• **Provided passage**:
•••••

So considering Moon County as a collective is PRETTY FUCKING AWESOME, I have taken it upon myself to assign nicknames to all parties of the Confederacy, for proper, awe inspiring purposes:

Aaron Waltke: Tall, refined, tends to make me laugh the hardest with minimal effort. Drops his middle name, John, a lot, but c’mon, we’re going to call the Godfather of Moon County A.J.? Get real. Oh, I got it! “The Godfather!” No, that is pretty stupid sounding. But “Uncle Aaron” has a good ring to it. It implies friendship, familial love and respect, and the guy who sneaks you a beer or two at your grandparents’ Christmas party because that fuckhead your mother married never lets you have any fun. Sorry, I got a little too into that. Also, “Uncle Aaron” allows for the rest of Aaron’s name to be filled in, if the news reporters or he wishes. Yeah, I’m going with that: Uncle Aaron Waltke.

•••••

• **Extracted entries**:

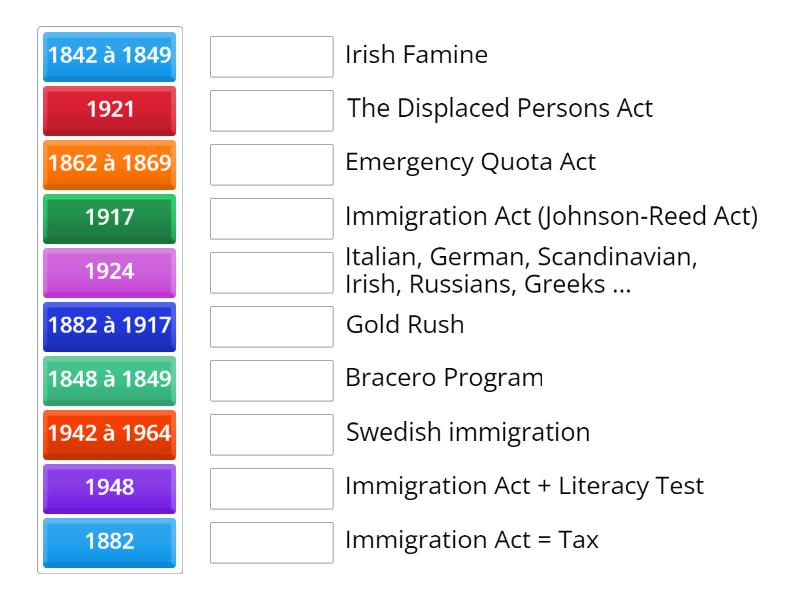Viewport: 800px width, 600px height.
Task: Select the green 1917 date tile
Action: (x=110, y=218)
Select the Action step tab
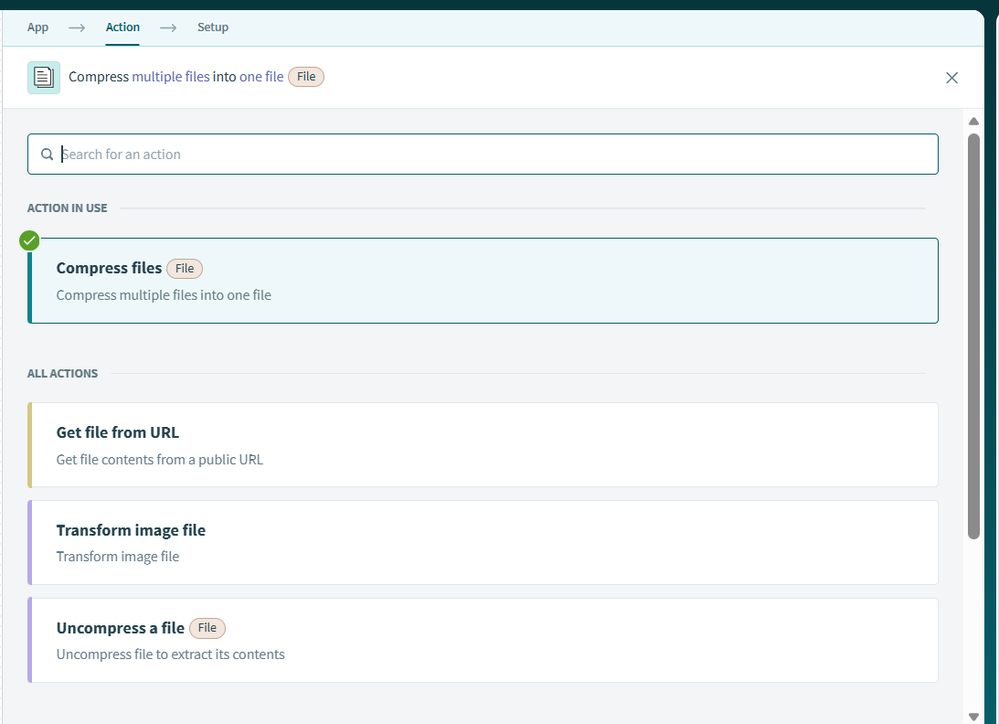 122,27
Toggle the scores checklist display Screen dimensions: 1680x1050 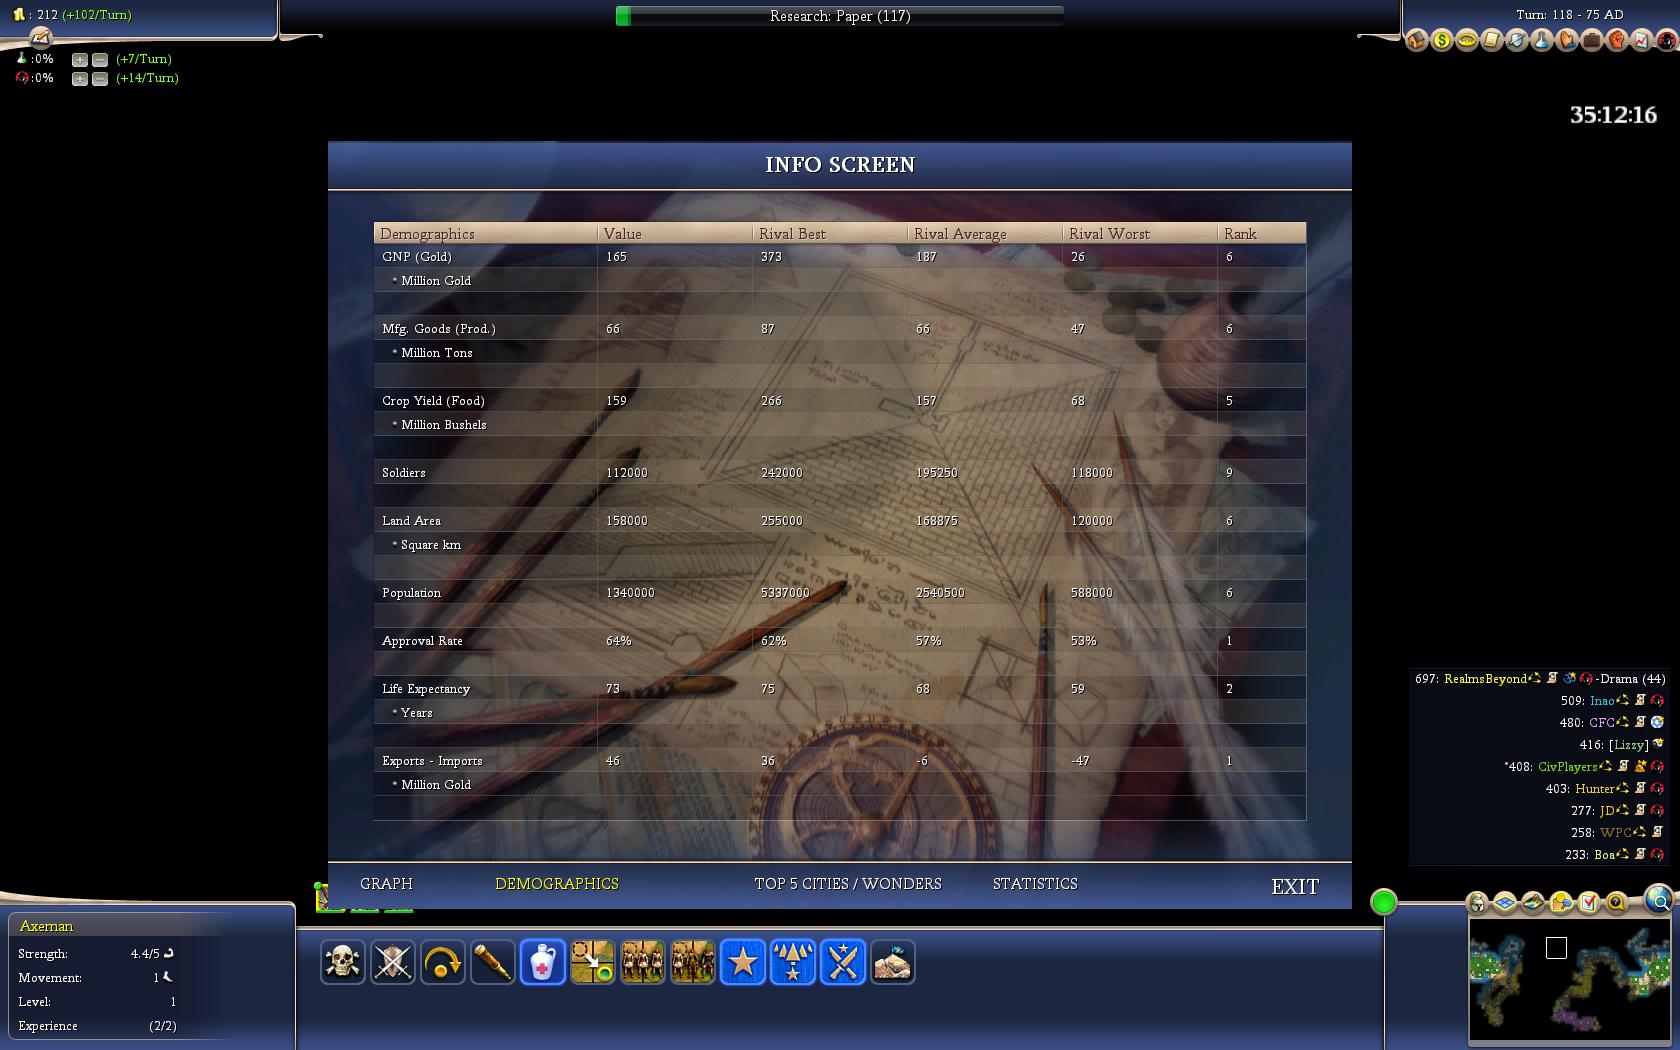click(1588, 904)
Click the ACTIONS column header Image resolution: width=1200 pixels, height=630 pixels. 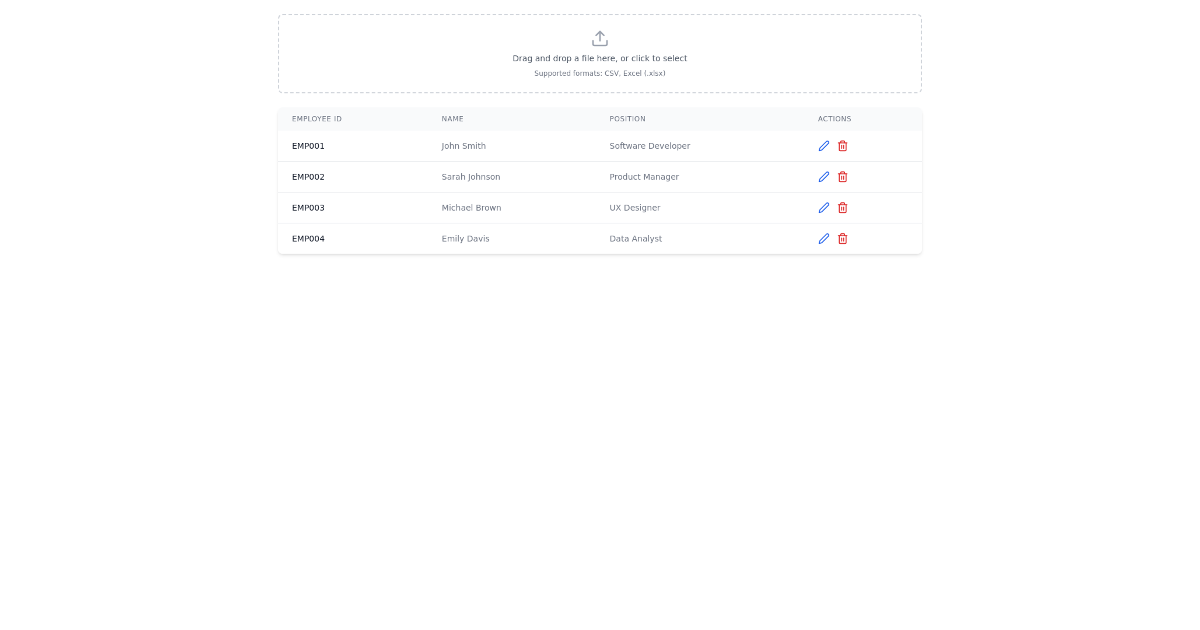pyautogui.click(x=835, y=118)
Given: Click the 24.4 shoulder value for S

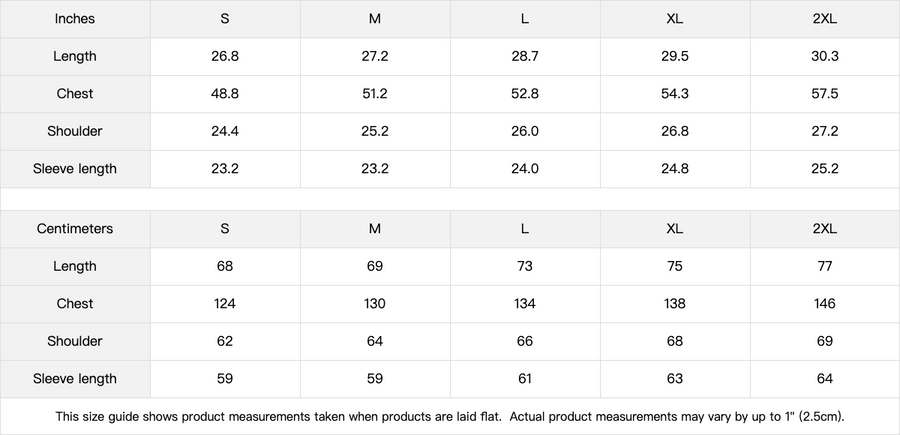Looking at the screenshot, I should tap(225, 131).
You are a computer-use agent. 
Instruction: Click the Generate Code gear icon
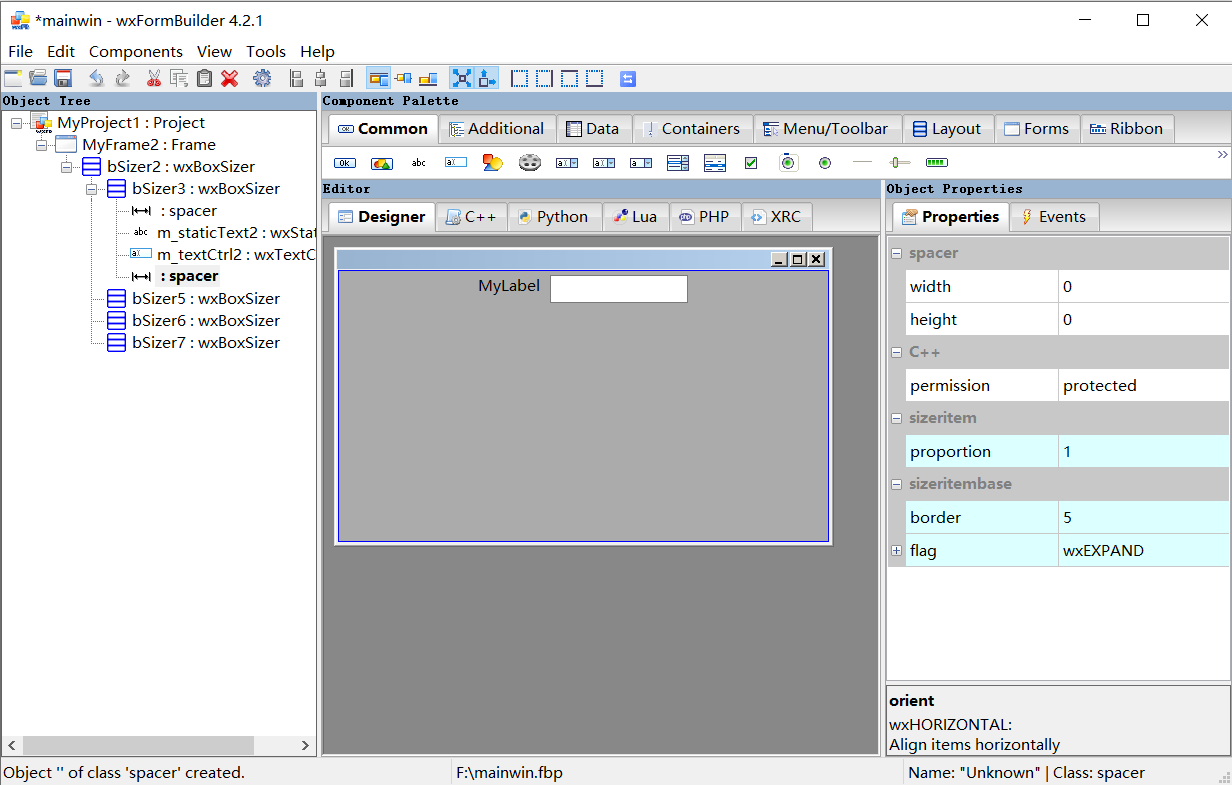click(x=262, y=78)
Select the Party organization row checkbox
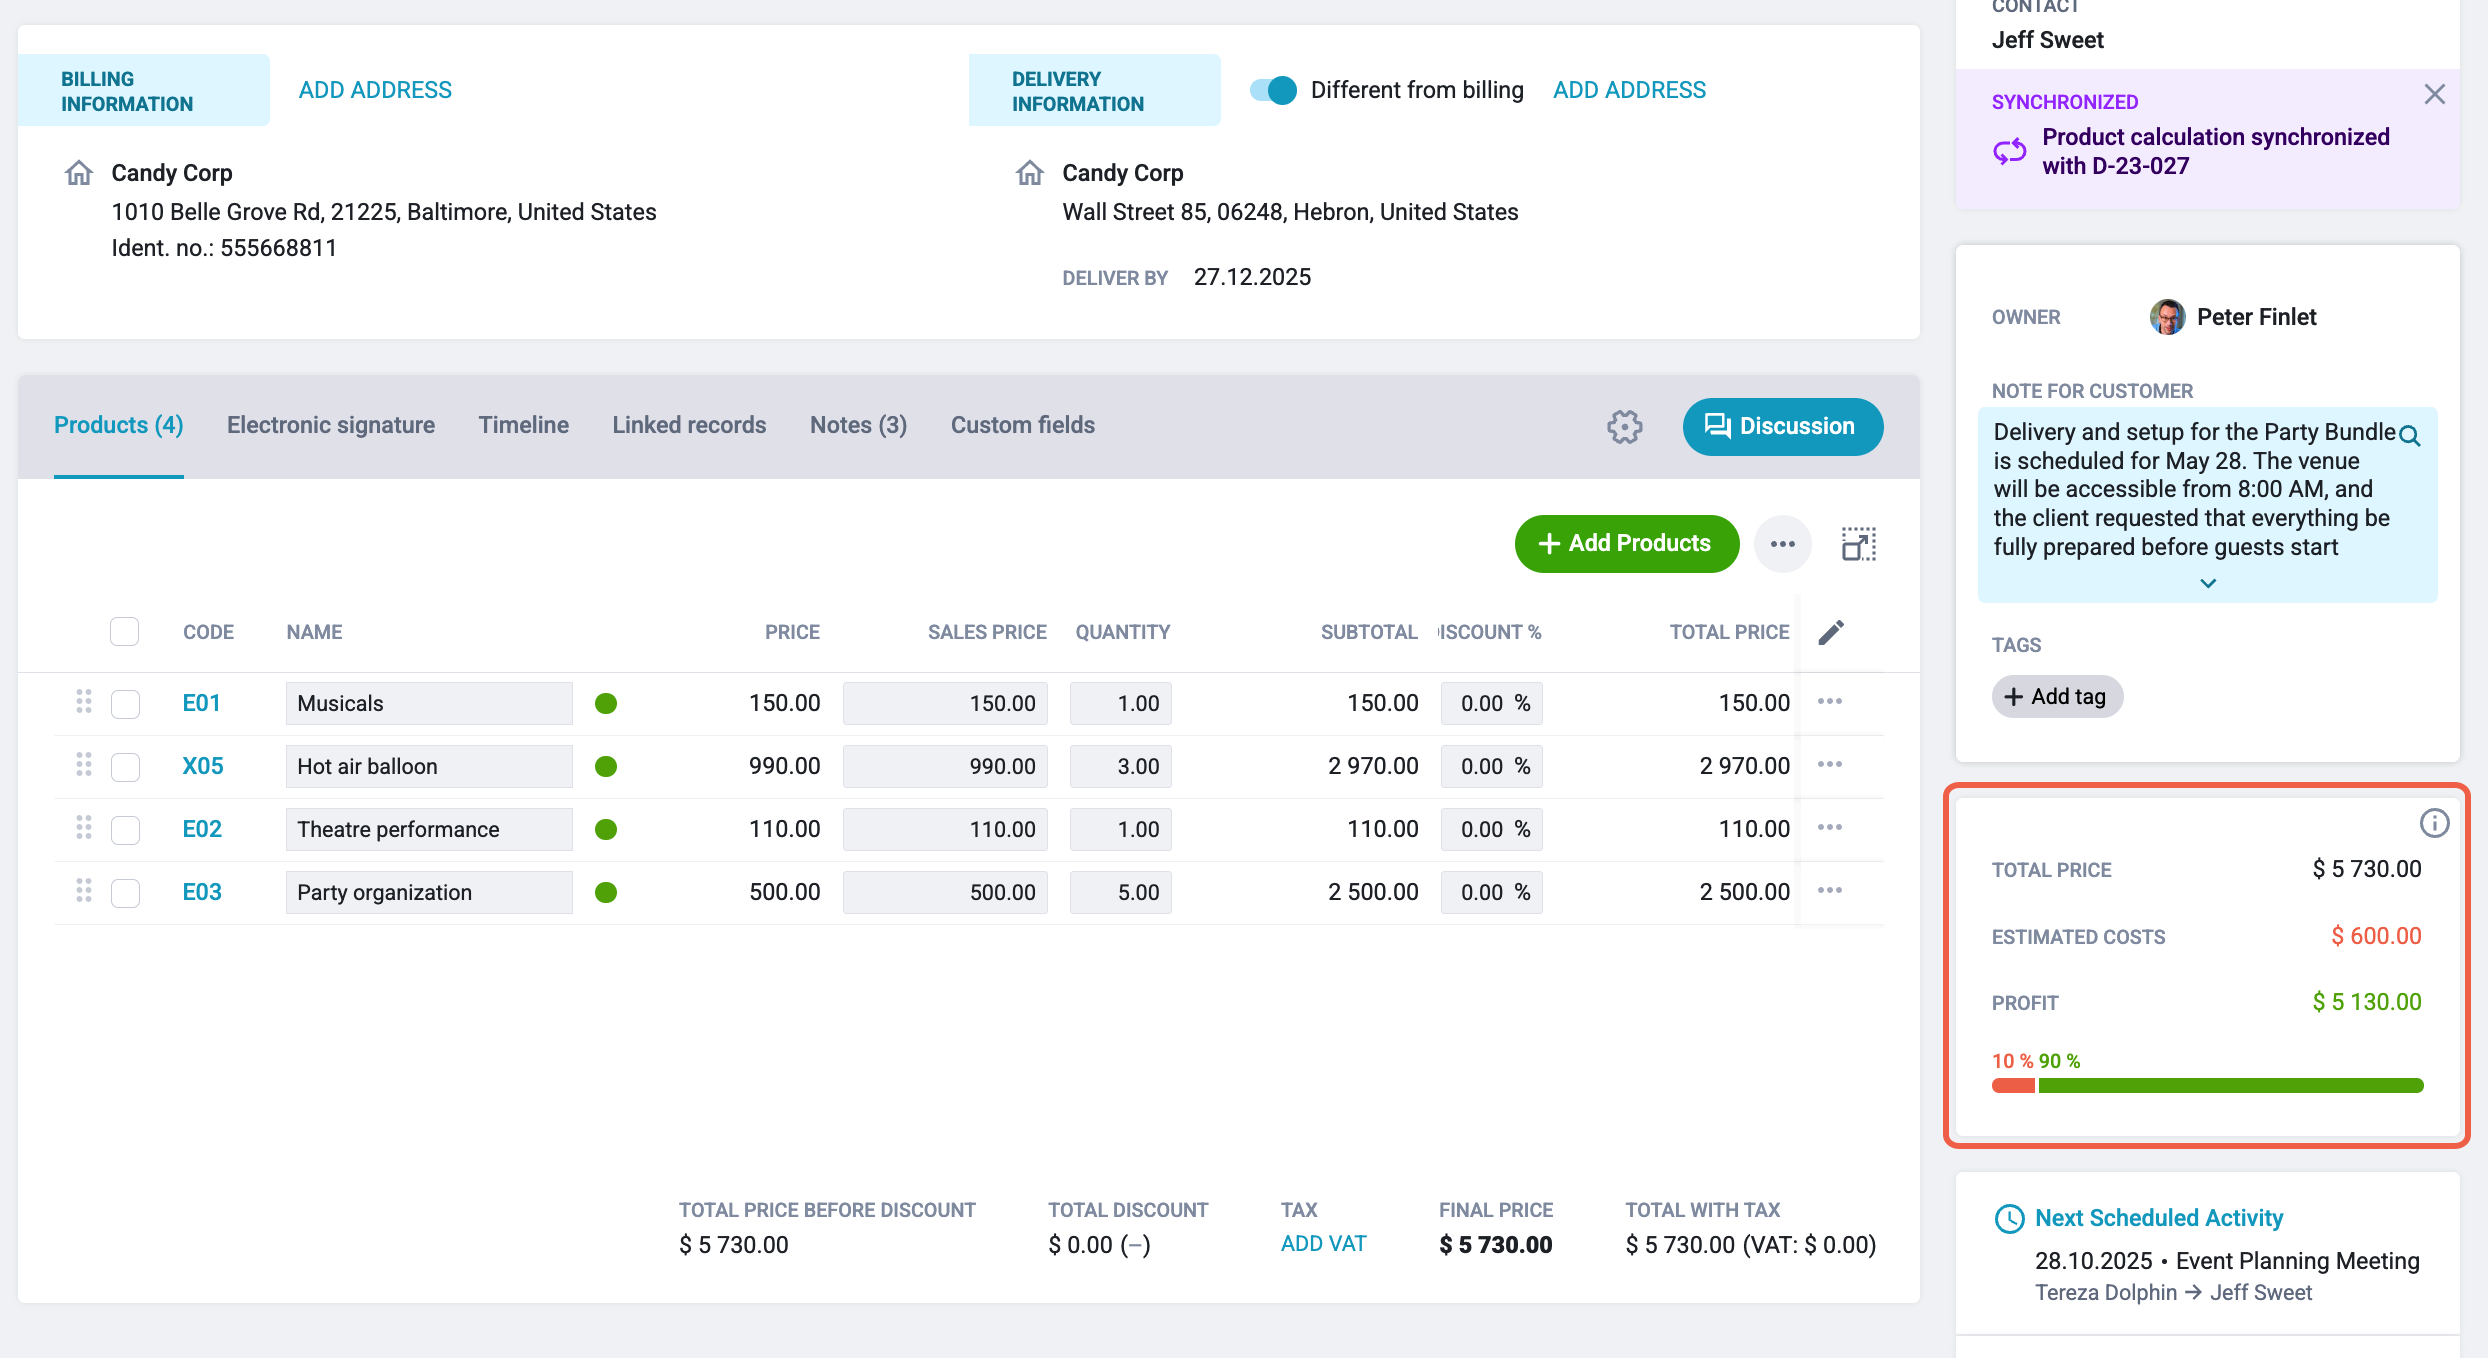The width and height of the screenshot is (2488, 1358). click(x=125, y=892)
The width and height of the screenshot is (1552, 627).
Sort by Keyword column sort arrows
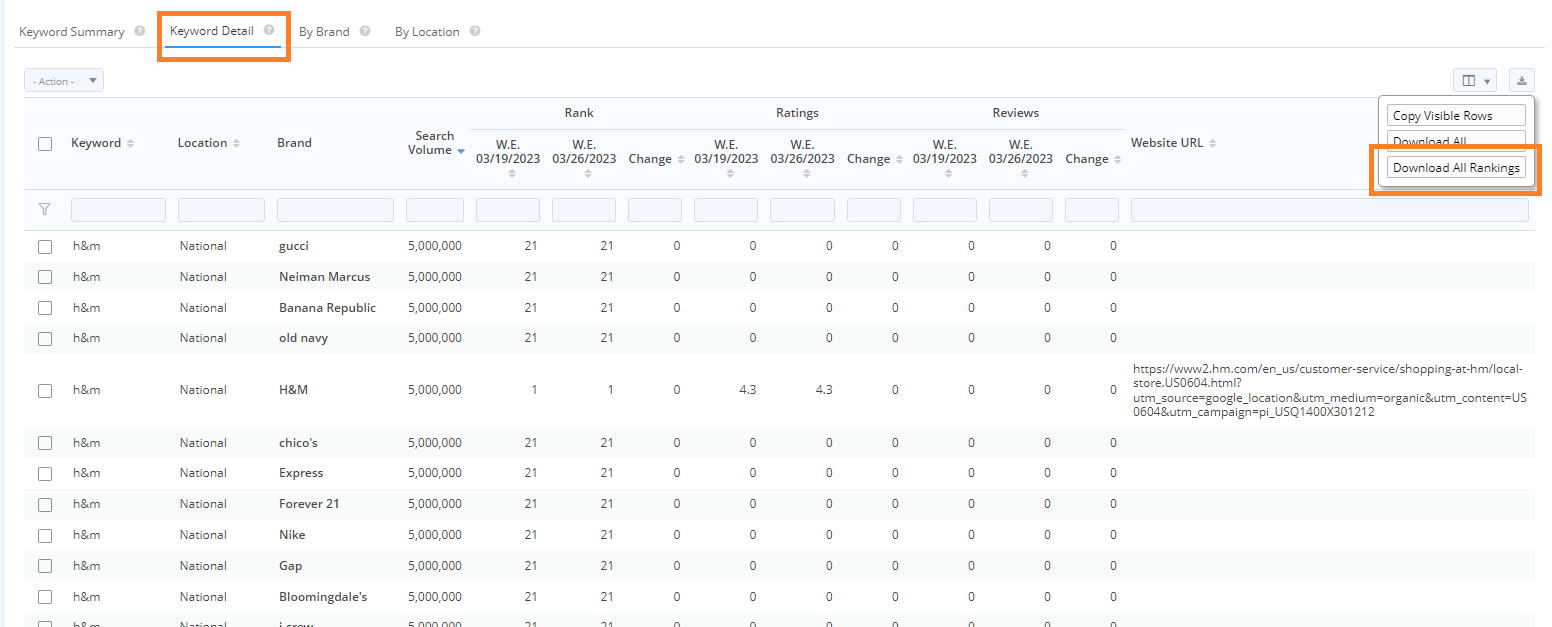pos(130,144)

•••••

• **Directions**:
[A] In the Moon County nicknames text, what nickname is finally chosen for Aaron Waltke?
[B] Pick up the Moon County nicknames text from its final sentence and keep writing.

• **Answers for this exercise**:
[A] Uncle Aaron Waltke

[B]
Joe Rogan: Joe hails from the Munster, Indiana area, and this lends itself to myriad puns, but we need something better than that. And Joe is a hell of a name, able to be adapted really to anything. “Broadway Joe,” for instance. You see, the problem with Rogan is that he’s a really nice guy. He does play league soccer, though, so I can’t pass up a sports-type nicknaming possibility. He also lives on Quebec Av., so imagining his surgical precision with his midfield passes and taking the street route, “The French Connection” would definitely sound cool coming out of a play by play announcer’s mouth. I’m going to go with The French Connection, although it should be noted Joe already occasionally goes by JoRo as it is, and that has a nice ring and far fewer syllables.

Kyle McVey. Now if anyone needs to be named “Broadway,” it’s McVey, the handsome, babyfaced surfer manchild from…suburban Indianapolis? Well, Indianapolis is the hardest city in America, so he’s got some street cred. But man, what a ladykiller. Oh, he’s also got arguably the dirtiest mind in Moon County, so nicknaming him “Dahmer,” might actually work. Hm, no….no it wouldn’t. Hmmm….McVey, McVey, another great part of name-hood that begs to be nicked. Oh shit, I got this. You combine the birthright hardness of Central Indiana, his employment directly related to horse racing (and gambling) and his plush living in the “Miracle Mile” area of L.A., and you got it: K. McVazy (rhymes with Swayze).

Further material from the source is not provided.